To do – Would you copy all lines in the data that contain the word "agent"?

Information shown –
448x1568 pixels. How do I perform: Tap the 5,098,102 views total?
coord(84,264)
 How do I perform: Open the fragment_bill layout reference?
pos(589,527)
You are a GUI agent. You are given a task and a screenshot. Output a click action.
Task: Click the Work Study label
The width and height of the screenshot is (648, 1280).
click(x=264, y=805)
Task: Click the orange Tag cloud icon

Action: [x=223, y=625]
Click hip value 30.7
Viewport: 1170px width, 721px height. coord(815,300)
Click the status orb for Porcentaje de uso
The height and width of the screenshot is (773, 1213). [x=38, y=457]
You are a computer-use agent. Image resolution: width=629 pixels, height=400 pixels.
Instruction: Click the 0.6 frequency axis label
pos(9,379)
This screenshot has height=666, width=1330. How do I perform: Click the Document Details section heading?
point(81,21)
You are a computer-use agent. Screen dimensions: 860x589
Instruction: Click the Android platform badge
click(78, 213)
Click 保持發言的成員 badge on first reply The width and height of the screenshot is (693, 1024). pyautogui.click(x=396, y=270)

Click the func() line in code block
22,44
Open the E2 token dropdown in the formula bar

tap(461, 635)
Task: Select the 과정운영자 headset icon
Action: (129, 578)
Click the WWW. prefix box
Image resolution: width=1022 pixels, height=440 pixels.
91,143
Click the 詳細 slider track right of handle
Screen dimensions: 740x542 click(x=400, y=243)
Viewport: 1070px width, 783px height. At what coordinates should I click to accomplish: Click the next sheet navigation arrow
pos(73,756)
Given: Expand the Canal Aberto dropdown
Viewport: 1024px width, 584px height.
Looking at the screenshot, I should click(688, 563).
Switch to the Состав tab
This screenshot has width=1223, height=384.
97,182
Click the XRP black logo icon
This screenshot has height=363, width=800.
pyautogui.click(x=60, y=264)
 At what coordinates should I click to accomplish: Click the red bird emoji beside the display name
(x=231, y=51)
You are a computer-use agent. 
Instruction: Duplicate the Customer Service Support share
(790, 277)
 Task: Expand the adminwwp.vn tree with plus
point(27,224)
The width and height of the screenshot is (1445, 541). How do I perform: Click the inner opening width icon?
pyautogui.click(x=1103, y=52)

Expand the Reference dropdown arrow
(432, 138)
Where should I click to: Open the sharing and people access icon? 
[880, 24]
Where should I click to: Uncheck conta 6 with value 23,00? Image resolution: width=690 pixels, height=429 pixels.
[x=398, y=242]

Solution for this task –
You are a GUI agent. You are given a task and a screenshot. Output a click action.
You are a computer-use agent. Image resolution: width=629 pixels, height=400 pixels.
You are a computer-use agent. Screen dimensions: 860x589
You are a computer-use agent. 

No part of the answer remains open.